• [Task description] Write out all of the entries that follow, word for word, but skip the pictures.

• [Dataset excerpts]
::::

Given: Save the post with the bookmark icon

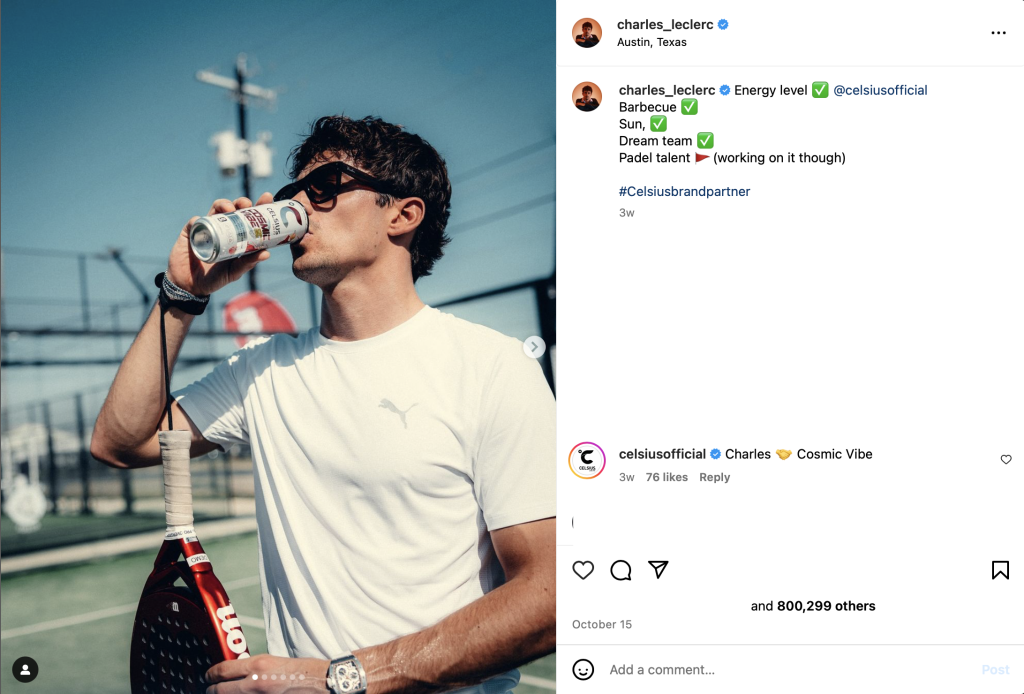Looking at the screenshot, I should tap(999, 570).
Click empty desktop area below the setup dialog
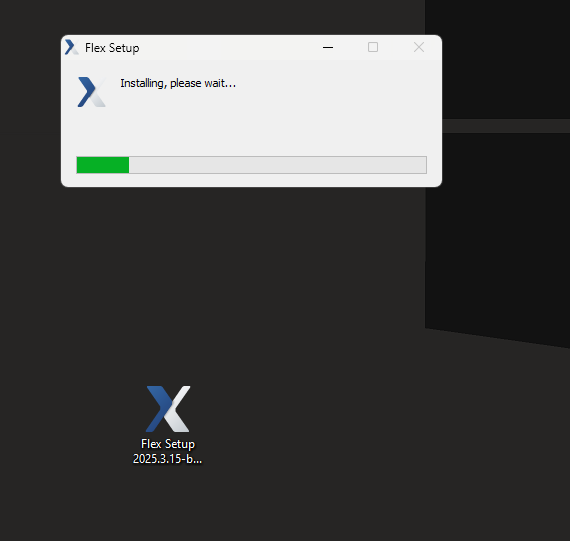Screen dimensions: 570x541 click(x=251, y=273)
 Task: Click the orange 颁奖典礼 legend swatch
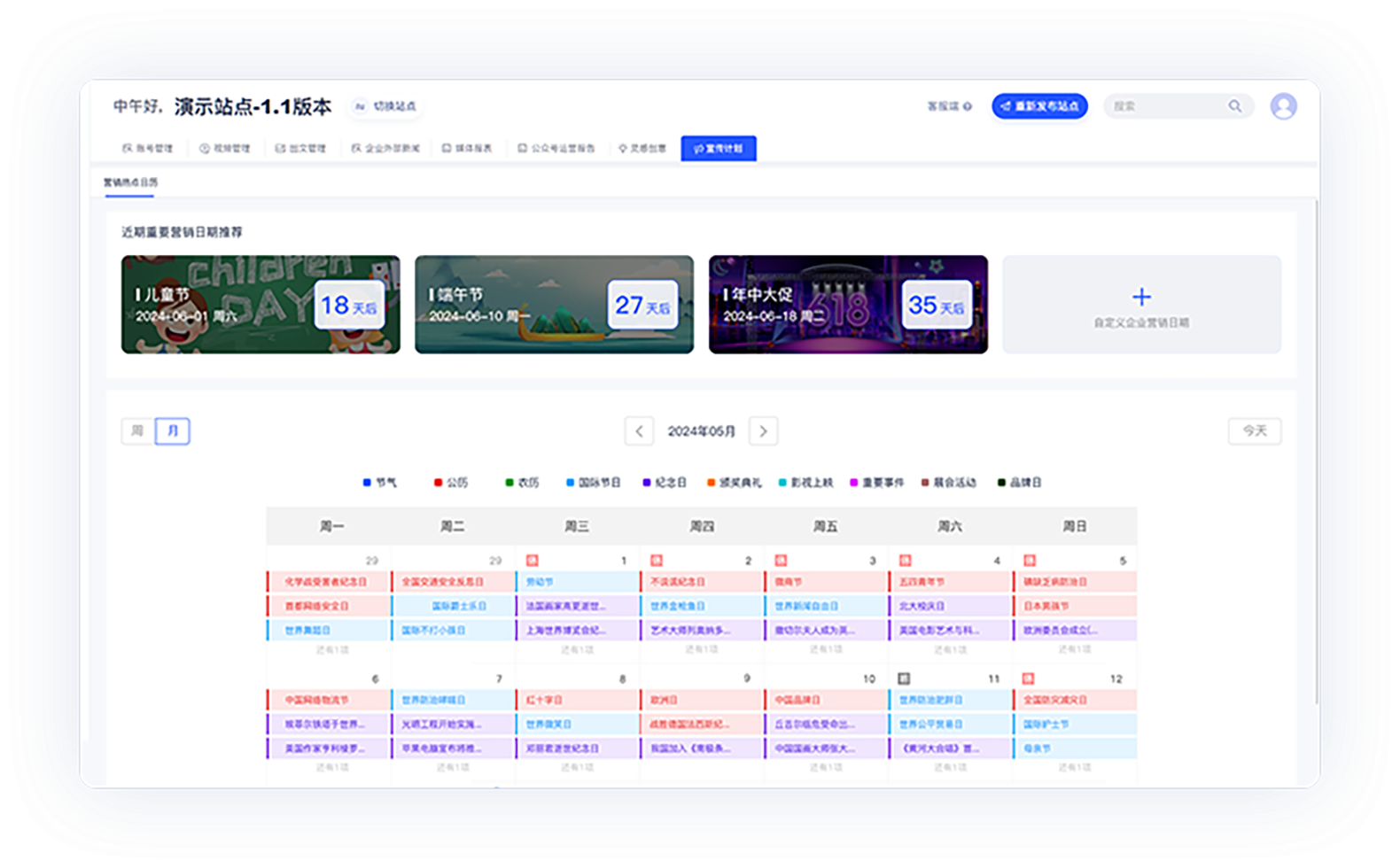coord(711,483)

::::

• [Problem solution]
Given: Save the post with the bookmark icon

Looking at the screenshot, I should tap(999, 570).
Click empty desktop area below the setup dialog
Screen dimensions: 570x541 click(x=251, y=273)
 Task: Click the orange 颁奖典礼 legend swatch
coord(711,483)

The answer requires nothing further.